Mac Con Iomaire and Robinson followed a single maxim in translating the text: “Be faithful to Ó Cadhain.” Not surprisingly, “Graveyard Clay” feels more restrained than “The Dirty Dust,” and not simply because Titley reached for flashier imprecations. (Whereas “The Dirty Dust” is a minefield strewn with the words “cunt” and “fuck,” the fields of “Graveyard Clay” are littered with gentler explosives: “bitch,” “damn,” and the like.) The corpses’ dialogue in “Graveyard Clay” is rendered in a sort of toned-down Hiberno-English, a defensible decision that nevertheless gives the text an occasionally awkward flavor. Take the string of curses that one character heaps upon another. In “Graveyard Clay,” prepositions—a prominent feature of Gaelic grammar—pile up:

Blinding without light on him, and the blinding of Ossian on top of that! May the itch of the Prophet’s women consume him! Swelling of knees on him! The red tracks of a tail-band on him! The sting of fleas on him! …
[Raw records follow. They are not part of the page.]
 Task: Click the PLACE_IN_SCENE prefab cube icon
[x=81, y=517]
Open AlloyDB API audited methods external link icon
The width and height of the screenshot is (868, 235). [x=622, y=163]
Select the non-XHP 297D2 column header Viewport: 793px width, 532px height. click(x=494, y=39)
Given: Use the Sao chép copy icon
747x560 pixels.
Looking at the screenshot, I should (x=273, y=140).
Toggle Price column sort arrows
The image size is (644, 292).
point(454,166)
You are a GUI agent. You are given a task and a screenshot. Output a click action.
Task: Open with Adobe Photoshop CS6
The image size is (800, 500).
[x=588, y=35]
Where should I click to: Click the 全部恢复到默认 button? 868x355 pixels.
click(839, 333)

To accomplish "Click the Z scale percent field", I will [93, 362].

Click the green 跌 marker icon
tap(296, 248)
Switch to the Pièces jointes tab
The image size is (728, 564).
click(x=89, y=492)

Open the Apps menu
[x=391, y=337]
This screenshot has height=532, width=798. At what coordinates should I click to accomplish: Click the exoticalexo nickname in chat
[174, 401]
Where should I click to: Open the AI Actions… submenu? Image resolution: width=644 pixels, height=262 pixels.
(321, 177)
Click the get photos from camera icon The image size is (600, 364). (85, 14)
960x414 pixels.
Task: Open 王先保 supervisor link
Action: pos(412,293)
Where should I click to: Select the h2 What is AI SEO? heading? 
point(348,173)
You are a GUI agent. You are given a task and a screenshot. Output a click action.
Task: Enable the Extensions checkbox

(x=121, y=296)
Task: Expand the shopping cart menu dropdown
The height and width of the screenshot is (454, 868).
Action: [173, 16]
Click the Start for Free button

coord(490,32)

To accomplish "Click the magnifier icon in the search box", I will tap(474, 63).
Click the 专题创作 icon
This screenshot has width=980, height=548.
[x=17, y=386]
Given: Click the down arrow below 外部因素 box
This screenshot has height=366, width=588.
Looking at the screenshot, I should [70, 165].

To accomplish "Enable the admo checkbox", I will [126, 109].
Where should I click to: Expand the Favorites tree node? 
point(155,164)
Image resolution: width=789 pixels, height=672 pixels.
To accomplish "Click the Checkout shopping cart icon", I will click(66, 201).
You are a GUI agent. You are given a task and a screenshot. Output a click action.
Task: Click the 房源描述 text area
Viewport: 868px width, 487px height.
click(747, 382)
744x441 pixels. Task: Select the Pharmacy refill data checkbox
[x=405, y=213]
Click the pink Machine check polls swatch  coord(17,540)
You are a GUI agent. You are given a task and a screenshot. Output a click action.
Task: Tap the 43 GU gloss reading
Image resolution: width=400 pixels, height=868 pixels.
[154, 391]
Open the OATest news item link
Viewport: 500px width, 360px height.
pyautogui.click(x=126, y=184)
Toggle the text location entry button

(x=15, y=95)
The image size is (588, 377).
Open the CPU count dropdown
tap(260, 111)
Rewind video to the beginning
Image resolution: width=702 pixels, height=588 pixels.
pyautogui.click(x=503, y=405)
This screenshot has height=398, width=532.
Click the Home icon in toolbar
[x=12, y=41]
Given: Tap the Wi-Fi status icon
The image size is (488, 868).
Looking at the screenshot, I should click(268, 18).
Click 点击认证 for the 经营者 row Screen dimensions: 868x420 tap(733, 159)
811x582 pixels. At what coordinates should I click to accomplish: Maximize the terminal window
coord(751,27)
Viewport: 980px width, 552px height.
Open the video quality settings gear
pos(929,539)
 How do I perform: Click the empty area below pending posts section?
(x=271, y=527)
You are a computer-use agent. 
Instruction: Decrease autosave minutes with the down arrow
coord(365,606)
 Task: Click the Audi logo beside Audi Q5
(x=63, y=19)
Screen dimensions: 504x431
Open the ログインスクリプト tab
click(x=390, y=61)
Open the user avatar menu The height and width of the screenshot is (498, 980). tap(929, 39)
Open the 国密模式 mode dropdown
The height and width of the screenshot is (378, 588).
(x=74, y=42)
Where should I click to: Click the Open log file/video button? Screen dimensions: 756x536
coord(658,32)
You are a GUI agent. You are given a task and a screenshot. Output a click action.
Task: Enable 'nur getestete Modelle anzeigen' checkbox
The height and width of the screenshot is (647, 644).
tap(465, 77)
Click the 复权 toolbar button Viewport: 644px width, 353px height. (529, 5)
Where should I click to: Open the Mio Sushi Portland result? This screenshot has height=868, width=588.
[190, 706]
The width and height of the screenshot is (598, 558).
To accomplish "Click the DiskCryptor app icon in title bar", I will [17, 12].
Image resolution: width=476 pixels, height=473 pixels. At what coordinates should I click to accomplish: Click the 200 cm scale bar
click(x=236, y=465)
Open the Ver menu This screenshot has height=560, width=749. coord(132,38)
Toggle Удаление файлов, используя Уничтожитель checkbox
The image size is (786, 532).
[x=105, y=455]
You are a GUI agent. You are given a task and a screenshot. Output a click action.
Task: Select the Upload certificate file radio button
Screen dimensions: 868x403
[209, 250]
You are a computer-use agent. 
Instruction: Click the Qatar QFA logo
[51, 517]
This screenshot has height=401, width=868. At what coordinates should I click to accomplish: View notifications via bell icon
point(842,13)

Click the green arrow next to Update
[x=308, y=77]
In “The Dirty Dust,” Titley drops the prepositions—and the effect, to English ears, is a more natural sound:

May he be blinded without a glimmer and be gouged like Oisín after that! The Itch of the Women of the Prophet! His knees explode! His rump redden with rubenescence! Be lanced by lice! …

Still, awkward passages are rare in “Graveyard Clay”; the translation, on the whole, is remarkably elegant. And the two translations together are a helpful reminder that having multiple interpretations of a text serves readers better than one definitive—or “perfect”—translation ever could. “Graveyard Clay,” outfitted with footnotes and a bibliography, is clearly meant for the classroom and for academic citation, while the proper place for “The Dirty Dust” is on a bedside table, with a bookmark slowly advancing through it, night by night. Both books belong, as the novel itself always has, well above ground.